İslam hayatımızın bir kenarında olduğu sürece onu hakim kılmamız asla mümkün değildir.
İslam için çalışıyorum diyorsun da, sorayım sana; ne yapıyorsun?
Ben söyleyeyim; haftada bir iki defa aranızdan birinin evinde buluşuyorsunuz, camide haftalık konferanslara katılıyorsunuz veya aranızdan biri kitap açıp okuyor, diğerleri de onu dinliyor.
Bu bir saatlik dersinizde içecekler, börekler, çörekler tüketiliyor. Her bir lokma için iki yudum kola gerekli.

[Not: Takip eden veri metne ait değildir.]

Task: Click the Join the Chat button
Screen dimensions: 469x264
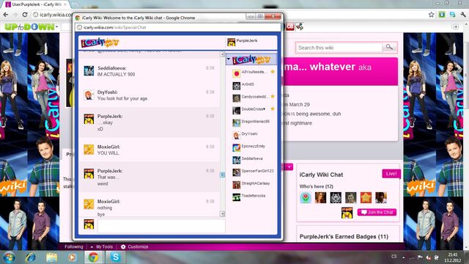Action: 377,212
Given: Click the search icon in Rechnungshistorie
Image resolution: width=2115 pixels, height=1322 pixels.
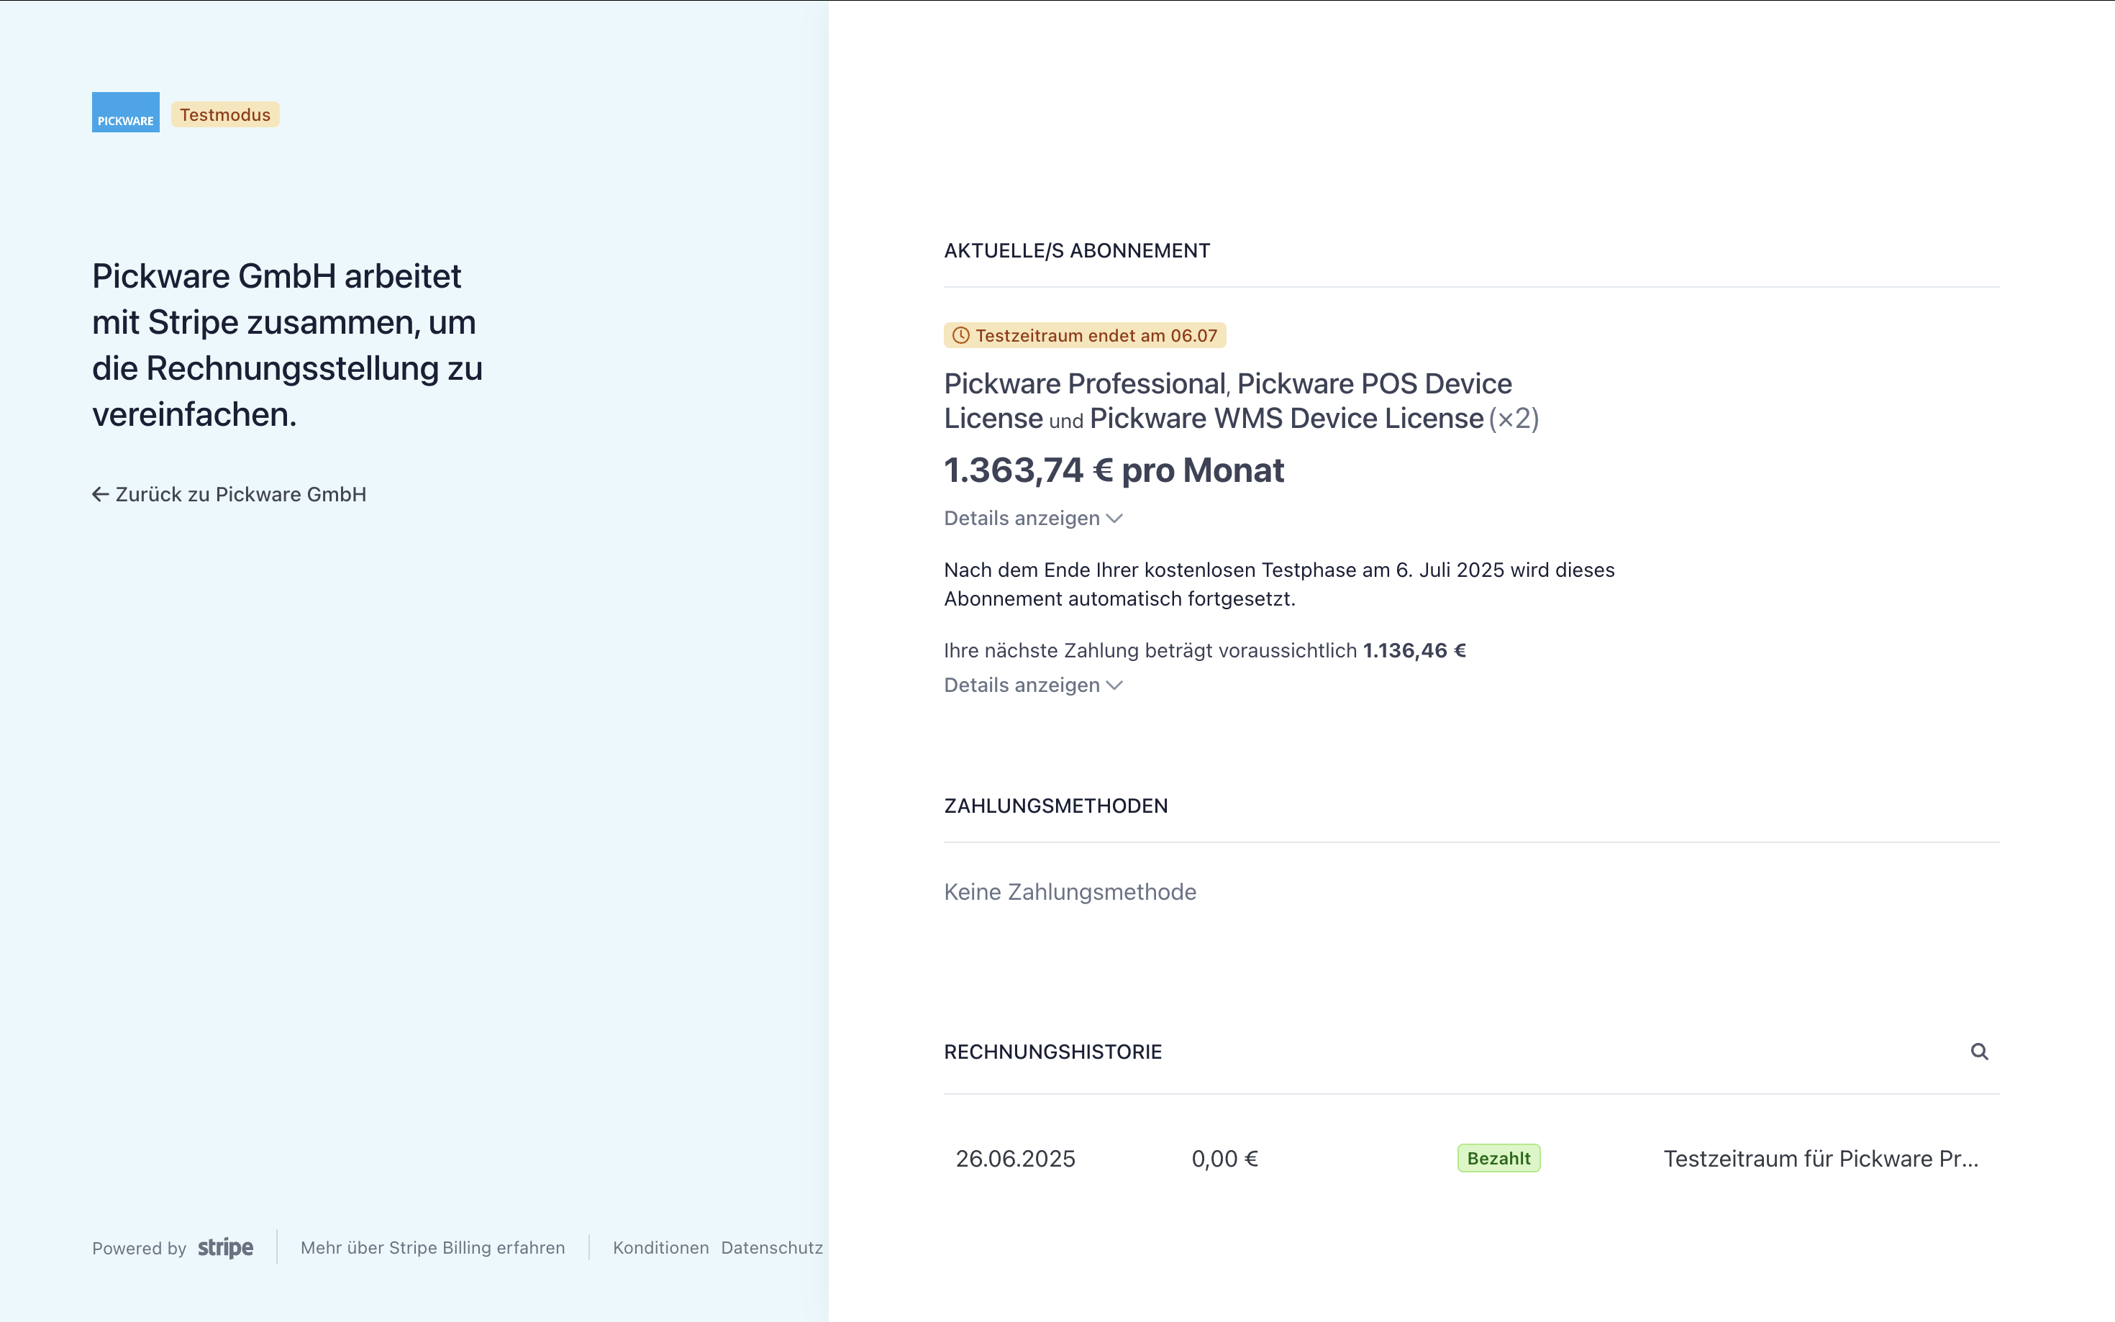Looking at the screenshot, I should [x=1979, y=1051].
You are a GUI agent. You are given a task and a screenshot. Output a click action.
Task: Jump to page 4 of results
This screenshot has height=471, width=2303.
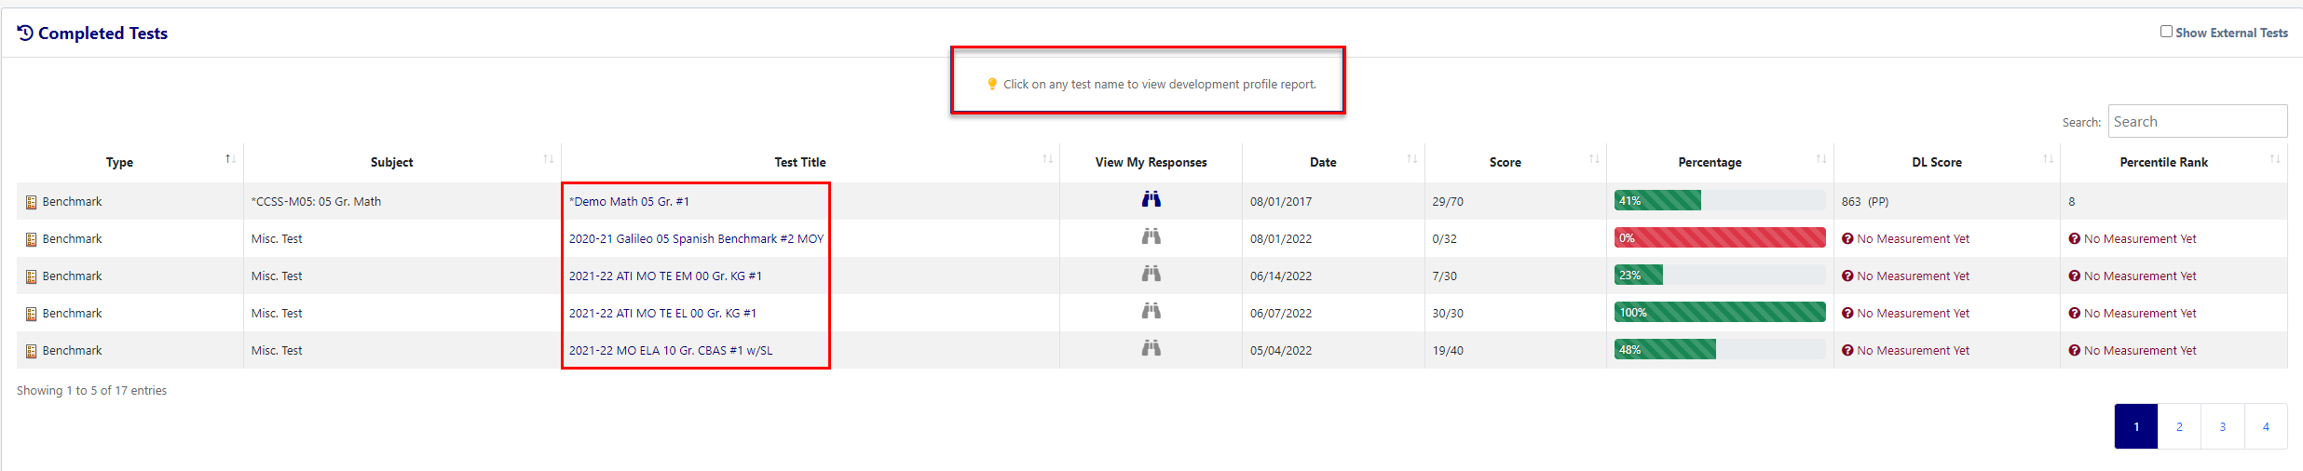tap(2266, 426)
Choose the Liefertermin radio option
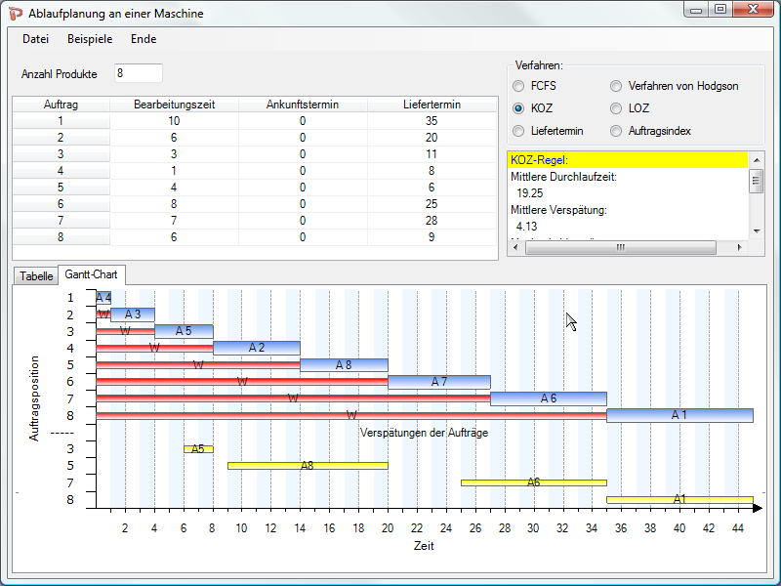 point(518,131)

Yediğini, ekmeğini ve pilavını kola olmaksızın yutamıyorsun.
Gerçekten bu şekilde İslam’a hizmet ettiğini mi sanıyorsun?
Allah’ın yüce dinini, bu şekilde hayatınızın boş vakitlerini ayırarak hakim kılacağınızı mı sanıyorsunuz gerçekten?
Evlenmek için çaba sarf ettiğiniz çabanın mislini İslam’a yardım için sarf ediyor musunuz gerçekten?
Üniversite diploması için sarf ettiğin çabanın çeyreğini bu din için sarf etseydin İslam zafere ulaşmıştı.
“Sizden önce gelenleri durumu sizin başınıza gelmeden cennete gireceğinizi mi zannettiniz? Yoksulluk ve sıkıntı onlara öylesine dokunmuş öyle sarsılmışlardı ki, nihayet peygamber ve beraberindeki müminler ‘Allah’ın yardımı ne zaman’ dediler. Bilesiniz ki Allah’ın yardımı yakındır.” (Bakara, 214)
Bir bedel ödememiz gerekiyor, bu bedel ise pahalıdır.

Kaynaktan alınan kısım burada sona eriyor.